Stephanie Moram 1:42
You're very welcome. So let's dive right into it. So tell me a little bit about yourself. Tell the audience who you are and how you started on your sustainability journey.
Stephanie Moram 1:54
Hey, so who I am, let's see, I'm a mom in Southern California. And I started Big Bee little bee I think about five years ago. Now I'm terrible with timelines. And we started as a baby products business. I actually started with a specialty towel, making it a kind of safer and more comfortable to dry your baby and evolved from there. As my family kind of evolved, I started becoming interested in living a more sustainable lifestyle when I think Marlowe, my daughter was about two years old. And the products that I invent because I'm an inventor, kind of follow what my interests are at the time and I just became more and more and more interested in sustainability as I got more educated on the subject. And so the inventions follow that and we kind of moved away from being a baby products business and into creating fun reusable goods. I'd say where we're not, we're not quite perfect as I know that you always support and I love that. But we really make the effort. We've really cut back on the use of our disposable the use of disposable goods through the use of our own products and other awesome company's products. And it's a fun journey and I'm excited to see kind of where we go as a business and where we go as a family from here.
Stephanie Moram 3:21
Well I love your products because I have them. I would love for you to share because your first adventure was the scrubby and so people that are listening probably have no idea what that is. So I would love for you to maybe explain what that is because it's a great tool. And I would love for people to have kind of a visual of what that is.
Amy Leinbach 3:39
Yeah, for sure. It was actually the second invention, the first invention the towel was well you wouldn't know because not on the market anymore. But the first invention the towel they don't actually manufacture anymore because it doesn't fit kind of the the overall brand as it exists now. So she was a baby when that towel was created and came out and when the scrubby came out she was about two and a half years old. And she was in that phase where she wanted to be very you know really trying to be more independent and I always want to foster that. And so she wanted to wash herself in the tub but a two and a half years old wasn't doing a phenomenal job and I started exploring different tools to help her do that to help learn to wash herself. I know that part of the motivating factor to make her really want to use the thing that would wash her. So I created a tool I wanted her to use. So the scrubbing is a silicone scrubber that helps little ones learn to wash themselves. So when I was looking at the important kind of features I wanted to bring in (that I couldn't find another products) was I needed it to have a comfortable gripper, I needed to be sized for her for one, you know not some big scrubber made for adults. So you know this only has a three inch bristle bass in you know diameter. And it has a handle that's built for her grip, like when they're really just kind of have those gross motor skills, and not the fine motor skills. So it's a nice textured grip. And I didn't want it to trap, trap water in there for growing yucky stuff in the center of it. So it is solid piece of silicone and when you hold that handle, you can feel that it's solid, because there's no open space inside. And, you know, obviously I wanted it to not be disposable.

**CHALLENGES**.
1. Please transcribe the interview transcript. Begin at the words "Stephanie Moram 1:42" and stop after "your sustainability journey.".
2. According to the interview transcript, what was the first invention?

**STORED ROWS**.

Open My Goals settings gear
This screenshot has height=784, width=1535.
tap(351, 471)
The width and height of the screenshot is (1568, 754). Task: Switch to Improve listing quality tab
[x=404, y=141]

**TASK RESPONSES**.
1.
Stephanie Moram 1:42
You're very welcome. So let's dive right into it. So tell me a little bit about yourself. Tell the audience who you are and how you started on your sustainability journey.

2. A specialty towel for drying babies.